Tout l'aspect factuel, exposé avec une rage froide, dans un style oscillant entre sécheresse et exhortation, emporte l'adhésion, ne serait-ce que par la capacité de synthèse dont il témoigne et la justesse des maux dénoncés. Comme le souligne un des rares critiques du livre, « La pensée d'Obertone rencontre le sentiment "intime" qu’on a du réel. » (Benjamin Berton). Il n'y a pas à proprement parler une thèse ce système qui nous oppresse, ce Big Brother machiavélique et si sûr de son succès qu'il se révèle (en une pirouette : « […] Le problème c'est toi, et toi seul »), ce Parti auquel les élites ont vendu leur âme, tout cela reste un peu flou - mais l'auteur compense l'absence de visage par une accumulation précise de faits : résultats des élections opposés aux commentaires, montants versés aux organismes internationaux, désignation précise des stipendiés du Qatar ou des USA, etc.
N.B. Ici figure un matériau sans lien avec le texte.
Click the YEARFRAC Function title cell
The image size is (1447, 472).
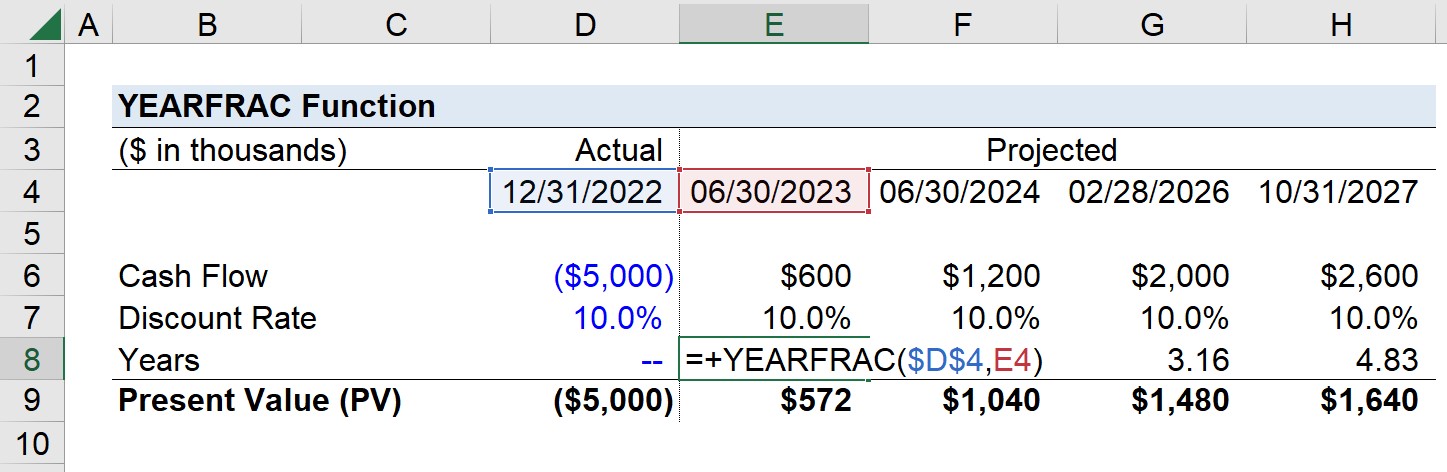(277, 106)
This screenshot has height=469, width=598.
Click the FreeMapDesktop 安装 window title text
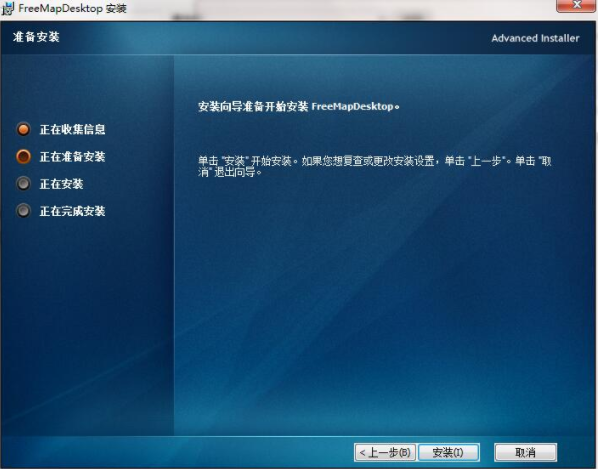[x=72, y=8]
Des faits qu'il n'hésite pas à aller chercher dans le passé, revisitant au passage la seconde guerre mondiale, évoquant tranquillement l'épuration, Tchernobyl, Timisoara et les armes de destruction massive, bref rassemblant en un seul mouvement tout ce qui est bien propre à nous dégoûter du consensus et de ses thuriféraires, à nous faire perdre confiance, à nous redonner conscience, à nous réveiller. Le livre est un immense patchwork enfiévré, qui révèle peu à peu son dessin en même-temps qu'il décrit ce chaos ordonné dans lequel nous vivons et qu'on nous interdit de remettre en cause - car même le rebelle fait partie du plan.